Fusione dei piccoli Comuni. Danni collaterali all’Italia del vino
La proposta di legge crea scompiglio nelle denominazioni d’origine. Va bene aggregare servizi e funzioni, ma solo per rafforzare il "terroir”
Dal convegno di Scandiano (Re), dove si è parlato di Lambrusco e difesa dei vitigni italiani, l’allarme dell’Associazione Nazionale Città del Vino: “Salve le Dop, Doc e Docg con il nome della varietà d’uva, ma un nuovo pericolo incombe sui territori: l’obbligo d’accorpamento sotto i 5mila abitanti.
Un Barolo di Barolo (739 abitanti) o della “frazione” di Barolo? Un Morellino di Scansano (4.500 persone) o della “località” Scansano?

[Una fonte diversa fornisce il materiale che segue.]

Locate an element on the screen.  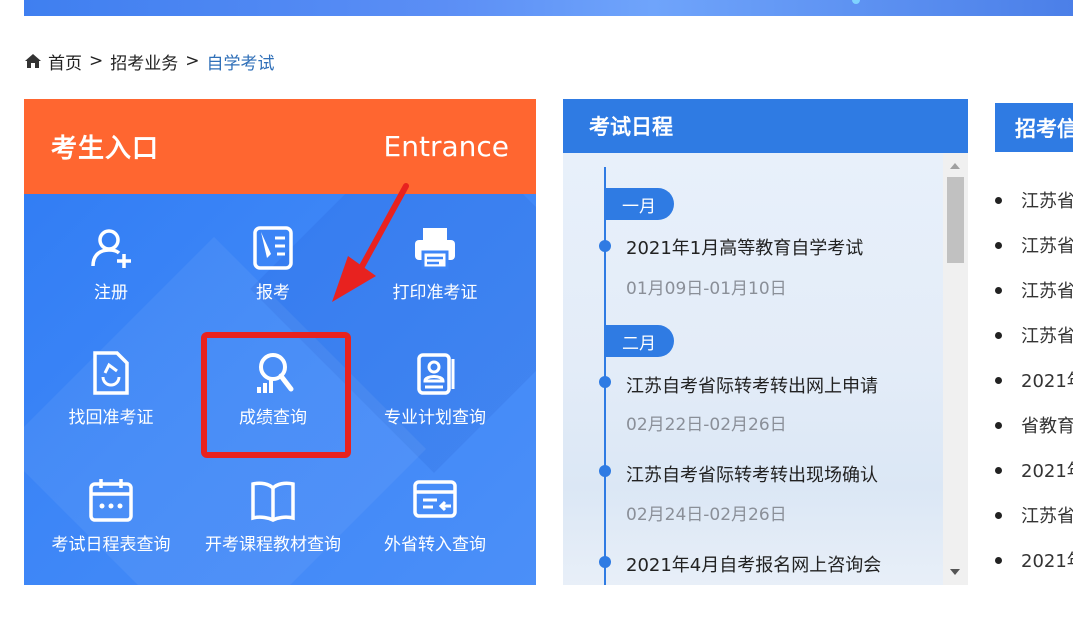
event-title: 江苏自考省际转考转出现场确认 is located at coordinates (752, 474).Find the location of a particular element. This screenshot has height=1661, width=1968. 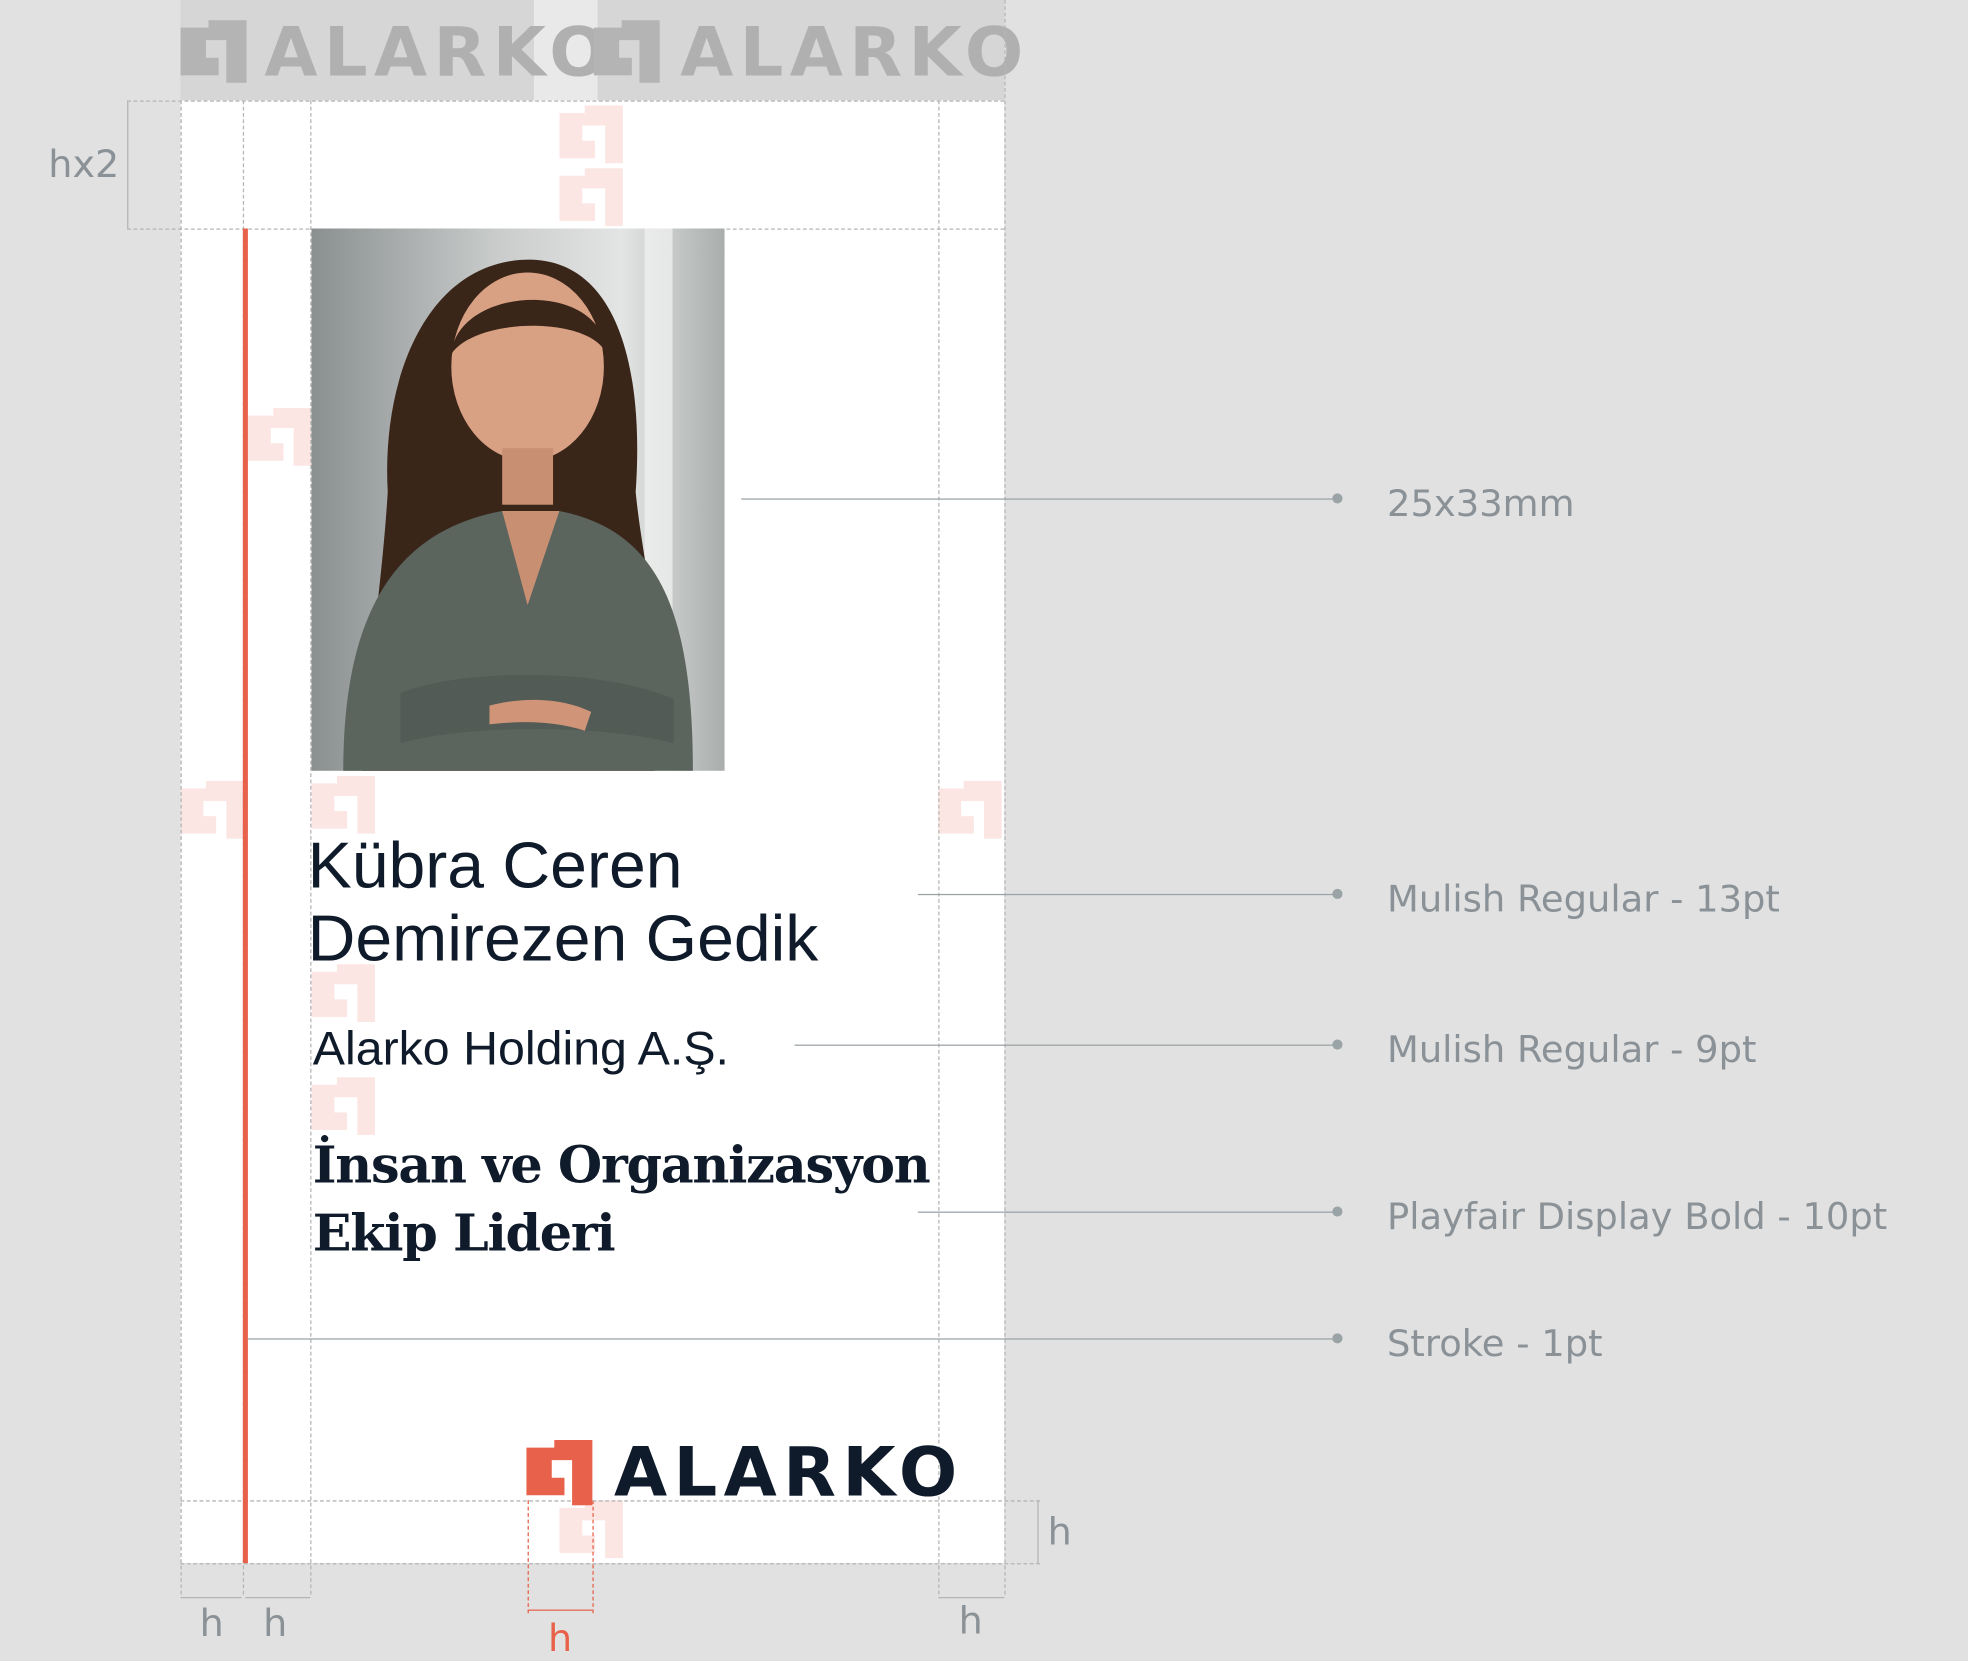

E il Barbaresco (670 abitanti), il Greco di Tufo (934), l’Aleatico di Gradoli (1.479), i vini della Costa d’Amalfi con le sottozone – meglio sottofrazioni o circoscrizioni? – di Furore, Ravello e Tramonti? Nell’ordine: 837; 2.500 e 4.147 abitanti. E’ salva per ora Montalcino, che con 5.139 anime potrà conservare il titolo di Comune; finché la demografia lo consente.

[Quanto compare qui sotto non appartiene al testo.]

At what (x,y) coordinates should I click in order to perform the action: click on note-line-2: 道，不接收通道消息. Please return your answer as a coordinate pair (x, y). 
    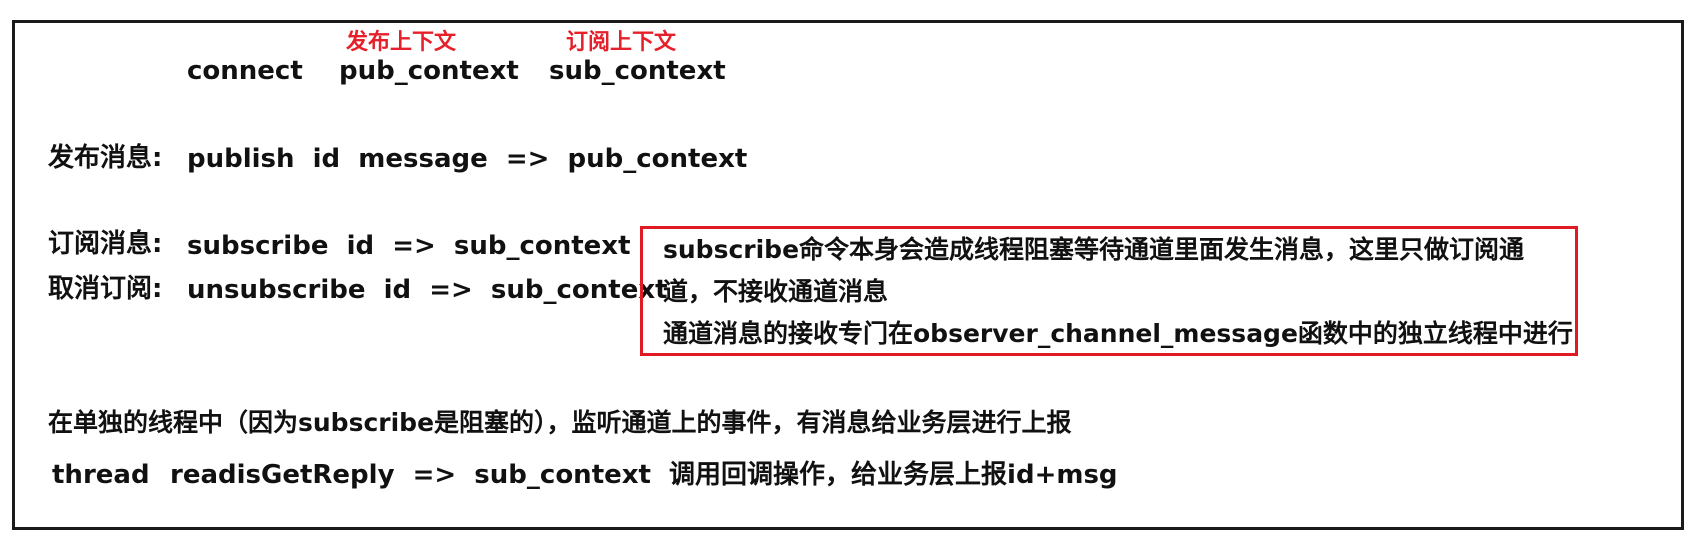
    Looking at the image, I should click on (776, 292).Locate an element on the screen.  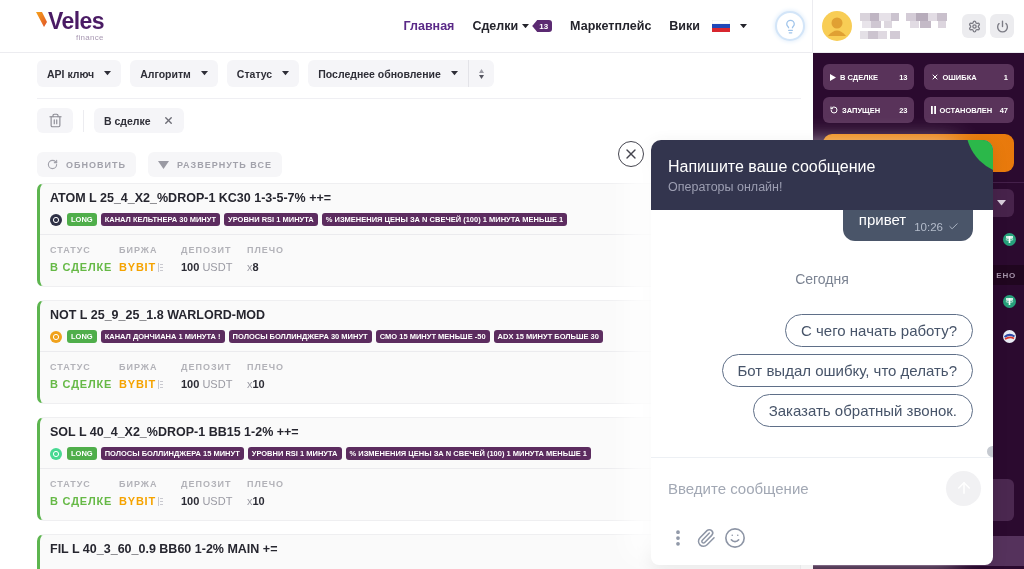
filter-dropdown: Последнее обновление is located at coordinates (388, 74).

Dalla Val d’Aosta alla Sicilia, passando per Aymavilles e Morgex (Ao) fino a Montevago (Ag) e in decine di altri paesi del vino, la proposta di legge per obbligare i Comuni sotto i 5mila abitanti a fondersi, presentata alla Commissione Affari istituzionali della Camera da 20 parlamentari Pd, rischia di creare molta confusione ed effetti collaterali sul sistema delle denominazioni d’origine italiana, già ricca di vini conosciuti per il nome del Comune in cui sono prodotti, e con riflessi negativi anche sull’enoturismo e sulla produzione, per aspetti d’etichettatura, promozione, etc.